A TEENAGE politician from Lincolnshire has "declared war on Britain's pimps".
Youth Parliament member Joseph Hayat, 17, of Sleaford, met with undersecretary of state for children Tim Loughton to discuss the issue of organised gangs exploiting and abusing young people.
In response, the entrepreneurial teen who owns his own air charter company, has been tasked to create a hard-hitting video, to try to shock people into anonymously talking about their own experiences.
He said: "There's not a lot of data about this issue because it's a taboo subject.
"We're hoping by putting a re-enactment video out on YouTube we will make people aware and scare them a bit in the hope young people come forward with their own experiences and feelings.
"A lot of people aren't aware of how big an issue this is – but it's possible 100,000 people were involved in this in the past year.
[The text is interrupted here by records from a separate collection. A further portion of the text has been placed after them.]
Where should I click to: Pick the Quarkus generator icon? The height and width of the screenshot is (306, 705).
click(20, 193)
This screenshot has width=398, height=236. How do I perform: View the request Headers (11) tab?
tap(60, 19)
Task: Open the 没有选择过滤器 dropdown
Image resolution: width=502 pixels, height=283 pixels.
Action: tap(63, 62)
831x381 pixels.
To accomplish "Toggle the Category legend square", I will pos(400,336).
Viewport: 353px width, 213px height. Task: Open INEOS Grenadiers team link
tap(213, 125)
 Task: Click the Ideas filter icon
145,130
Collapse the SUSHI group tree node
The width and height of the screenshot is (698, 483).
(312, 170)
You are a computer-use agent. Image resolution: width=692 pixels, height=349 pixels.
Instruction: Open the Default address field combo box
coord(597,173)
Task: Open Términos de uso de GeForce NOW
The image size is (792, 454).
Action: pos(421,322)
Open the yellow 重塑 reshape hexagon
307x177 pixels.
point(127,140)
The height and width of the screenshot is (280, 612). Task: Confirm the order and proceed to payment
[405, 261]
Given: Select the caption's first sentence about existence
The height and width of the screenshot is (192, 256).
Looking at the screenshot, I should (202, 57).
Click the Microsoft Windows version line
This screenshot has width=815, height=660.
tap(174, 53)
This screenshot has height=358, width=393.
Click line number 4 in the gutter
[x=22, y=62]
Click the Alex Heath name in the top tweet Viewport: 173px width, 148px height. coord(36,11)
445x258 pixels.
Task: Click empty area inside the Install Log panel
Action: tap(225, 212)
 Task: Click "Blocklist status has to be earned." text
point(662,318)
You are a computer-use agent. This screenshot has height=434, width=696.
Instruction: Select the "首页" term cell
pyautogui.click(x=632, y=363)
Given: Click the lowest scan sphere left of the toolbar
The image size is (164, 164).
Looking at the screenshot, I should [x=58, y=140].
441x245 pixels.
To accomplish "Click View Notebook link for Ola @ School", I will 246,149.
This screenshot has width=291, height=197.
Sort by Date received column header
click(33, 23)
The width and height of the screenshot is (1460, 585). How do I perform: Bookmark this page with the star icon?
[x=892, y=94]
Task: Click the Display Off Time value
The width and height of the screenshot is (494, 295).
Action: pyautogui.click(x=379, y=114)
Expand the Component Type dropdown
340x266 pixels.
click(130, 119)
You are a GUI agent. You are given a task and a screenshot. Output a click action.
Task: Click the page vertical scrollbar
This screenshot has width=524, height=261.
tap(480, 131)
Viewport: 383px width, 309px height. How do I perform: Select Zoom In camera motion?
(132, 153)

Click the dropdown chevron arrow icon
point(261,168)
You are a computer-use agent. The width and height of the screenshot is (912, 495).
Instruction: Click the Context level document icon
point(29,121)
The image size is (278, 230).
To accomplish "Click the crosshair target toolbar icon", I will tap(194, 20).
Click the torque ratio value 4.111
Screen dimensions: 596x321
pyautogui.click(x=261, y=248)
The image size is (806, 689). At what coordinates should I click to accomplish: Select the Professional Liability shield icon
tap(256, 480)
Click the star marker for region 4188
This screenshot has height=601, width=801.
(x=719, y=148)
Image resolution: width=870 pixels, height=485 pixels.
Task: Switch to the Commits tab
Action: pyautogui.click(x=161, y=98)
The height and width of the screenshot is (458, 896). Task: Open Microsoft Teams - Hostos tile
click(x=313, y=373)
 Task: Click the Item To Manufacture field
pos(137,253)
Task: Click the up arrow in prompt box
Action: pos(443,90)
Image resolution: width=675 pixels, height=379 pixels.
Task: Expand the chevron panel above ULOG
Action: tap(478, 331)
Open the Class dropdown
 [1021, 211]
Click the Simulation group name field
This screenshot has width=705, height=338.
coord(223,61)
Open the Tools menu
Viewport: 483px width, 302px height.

Primarily, we're talking about serial gangs using and abusing vulnerable youngsters.
"The men target young women, give them cinema tickets, flowers and chocolates, then once the victim has fallen in love with the gang members, they get them high on drugs and abuse them.
"That's an extreme example but sexual exploitation doesn't have to be pimping – there are other forms of abuse – perhaps forcing people to do things they don't want to do.
"A lot of parents don't know it's going on until it's too late.
"So we need to take immediate action, we need to make people safe and we're declaring war on pimps."
"I know these gangs are dangerous but I'm not threatened by them."
Anne Marie Carrie, chief executive of children's charity Banardos, welcomed any effort to tackle sexual exploitation as "child victims continue to go unidentified as tell-tale signs are overlooked due to a lack of awareness".
She said: "I have a lifetime of experience working in children's services, but there is nothing more shocking than child sexual exploitation.
"These vulnerable defenceless girls and boys, who crave love and attention, are groomed then abused in the most callous and calculated way, leaving them deeply traumatised and scarred for life."
Detective Chief Superintendent Guy Collings, head of Lincolnshire Police's Crime Support Department said: "We welcome initiatives which raise awareness of any form of child abuse or exploitation.
"The publicity and the video will help children to recognise when they are being subjected to abuse or exploitation, as this may start subtly, and the implications of what's happening to them may not be clear until they have already been drawn in.
"Parents and guardians are also asked to look out for tell-tale signs. I hope that the publicity will encourage children to be vigilant personally as well as looking out for their friends, and would urge anyone who has concerns to come forward and report these to the police."